→ Entries taken from a collection:
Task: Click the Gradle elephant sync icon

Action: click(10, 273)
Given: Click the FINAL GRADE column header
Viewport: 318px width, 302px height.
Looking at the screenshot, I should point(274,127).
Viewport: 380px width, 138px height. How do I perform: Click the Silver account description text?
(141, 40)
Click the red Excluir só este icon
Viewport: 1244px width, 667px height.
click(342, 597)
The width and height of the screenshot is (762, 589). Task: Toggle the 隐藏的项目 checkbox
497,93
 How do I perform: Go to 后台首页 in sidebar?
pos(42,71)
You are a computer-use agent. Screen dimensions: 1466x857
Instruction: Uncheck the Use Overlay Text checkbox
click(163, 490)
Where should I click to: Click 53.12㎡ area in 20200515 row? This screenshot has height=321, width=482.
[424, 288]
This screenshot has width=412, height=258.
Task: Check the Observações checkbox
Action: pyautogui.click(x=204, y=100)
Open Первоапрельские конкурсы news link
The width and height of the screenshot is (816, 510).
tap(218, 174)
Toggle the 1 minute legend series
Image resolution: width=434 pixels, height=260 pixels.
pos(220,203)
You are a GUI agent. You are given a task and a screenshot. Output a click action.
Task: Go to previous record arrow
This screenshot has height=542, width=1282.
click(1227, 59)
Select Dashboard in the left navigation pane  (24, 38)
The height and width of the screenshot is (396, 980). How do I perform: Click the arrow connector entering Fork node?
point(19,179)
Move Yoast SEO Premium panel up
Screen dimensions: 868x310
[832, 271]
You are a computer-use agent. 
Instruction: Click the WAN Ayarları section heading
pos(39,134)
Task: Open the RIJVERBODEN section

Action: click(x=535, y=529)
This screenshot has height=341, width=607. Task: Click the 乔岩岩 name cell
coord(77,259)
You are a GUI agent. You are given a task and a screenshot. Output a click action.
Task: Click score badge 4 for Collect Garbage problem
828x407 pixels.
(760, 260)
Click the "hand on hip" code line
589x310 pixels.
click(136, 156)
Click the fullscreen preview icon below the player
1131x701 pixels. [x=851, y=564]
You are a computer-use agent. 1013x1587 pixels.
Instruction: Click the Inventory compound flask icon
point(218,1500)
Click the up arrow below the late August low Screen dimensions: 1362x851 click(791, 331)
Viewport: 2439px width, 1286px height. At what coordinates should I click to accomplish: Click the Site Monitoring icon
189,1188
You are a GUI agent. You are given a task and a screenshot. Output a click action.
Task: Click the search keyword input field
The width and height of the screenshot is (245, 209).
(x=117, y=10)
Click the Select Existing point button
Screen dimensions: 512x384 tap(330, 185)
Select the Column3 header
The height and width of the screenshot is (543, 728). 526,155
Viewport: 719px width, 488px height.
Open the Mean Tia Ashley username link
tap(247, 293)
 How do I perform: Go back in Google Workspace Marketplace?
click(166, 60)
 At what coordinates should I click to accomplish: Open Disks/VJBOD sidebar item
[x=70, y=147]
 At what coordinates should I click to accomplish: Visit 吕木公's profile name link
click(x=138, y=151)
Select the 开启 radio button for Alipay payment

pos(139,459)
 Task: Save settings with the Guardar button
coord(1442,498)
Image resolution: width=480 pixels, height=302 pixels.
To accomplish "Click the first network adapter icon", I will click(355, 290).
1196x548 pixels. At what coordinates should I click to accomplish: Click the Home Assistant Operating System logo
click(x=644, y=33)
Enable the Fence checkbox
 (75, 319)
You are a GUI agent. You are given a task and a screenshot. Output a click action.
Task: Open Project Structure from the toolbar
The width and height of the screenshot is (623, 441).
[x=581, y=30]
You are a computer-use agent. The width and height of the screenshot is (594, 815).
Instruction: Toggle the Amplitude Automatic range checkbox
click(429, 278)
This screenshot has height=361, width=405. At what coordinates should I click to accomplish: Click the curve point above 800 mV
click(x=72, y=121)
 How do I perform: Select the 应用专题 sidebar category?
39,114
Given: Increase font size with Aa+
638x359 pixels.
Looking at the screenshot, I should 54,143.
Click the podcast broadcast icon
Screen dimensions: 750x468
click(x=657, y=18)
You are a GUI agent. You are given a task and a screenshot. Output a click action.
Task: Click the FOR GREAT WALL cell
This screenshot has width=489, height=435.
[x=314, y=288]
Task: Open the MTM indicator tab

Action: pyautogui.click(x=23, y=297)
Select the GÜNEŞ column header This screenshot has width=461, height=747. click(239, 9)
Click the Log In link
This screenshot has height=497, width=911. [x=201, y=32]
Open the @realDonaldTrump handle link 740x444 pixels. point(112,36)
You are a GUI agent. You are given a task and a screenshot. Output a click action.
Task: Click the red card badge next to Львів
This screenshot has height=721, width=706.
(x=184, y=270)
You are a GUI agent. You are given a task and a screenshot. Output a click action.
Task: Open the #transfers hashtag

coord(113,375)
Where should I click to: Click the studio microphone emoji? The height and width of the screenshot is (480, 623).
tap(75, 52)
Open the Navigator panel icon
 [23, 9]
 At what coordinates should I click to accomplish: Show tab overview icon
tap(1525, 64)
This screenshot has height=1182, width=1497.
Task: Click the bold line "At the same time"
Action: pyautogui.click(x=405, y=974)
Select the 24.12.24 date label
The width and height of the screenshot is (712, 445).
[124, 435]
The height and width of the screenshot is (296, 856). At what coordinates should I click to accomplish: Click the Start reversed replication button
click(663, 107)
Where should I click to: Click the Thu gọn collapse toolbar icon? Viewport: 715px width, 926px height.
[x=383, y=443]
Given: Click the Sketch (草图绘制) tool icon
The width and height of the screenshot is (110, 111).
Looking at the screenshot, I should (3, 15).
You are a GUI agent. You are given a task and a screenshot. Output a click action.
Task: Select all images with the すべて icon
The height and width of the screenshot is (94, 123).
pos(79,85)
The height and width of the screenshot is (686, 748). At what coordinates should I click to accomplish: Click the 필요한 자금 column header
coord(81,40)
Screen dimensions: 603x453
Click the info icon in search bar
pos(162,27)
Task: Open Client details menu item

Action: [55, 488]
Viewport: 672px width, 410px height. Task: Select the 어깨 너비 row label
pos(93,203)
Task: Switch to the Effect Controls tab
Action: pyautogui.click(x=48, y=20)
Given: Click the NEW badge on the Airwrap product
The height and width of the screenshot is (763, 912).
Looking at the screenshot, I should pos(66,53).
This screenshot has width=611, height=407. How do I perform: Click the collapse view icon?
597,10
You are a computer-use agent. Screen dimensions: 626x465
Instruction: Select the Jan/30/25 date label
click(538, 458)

→ ASSIGNMENT:
Check every line above for the string "computer", and copy the ones that have it.

→ WRITTEN SOLUTION:
You are a computer-use agent. Screen dimensions: 1466x857
You are a computer-use agent. 
You are a computer-use agent. 1013x1587 pixels.
You are a computer-use agent. The width and height of the screenshot is (594, 815).
You are a computer-use agent. Screen dimensions: 626x465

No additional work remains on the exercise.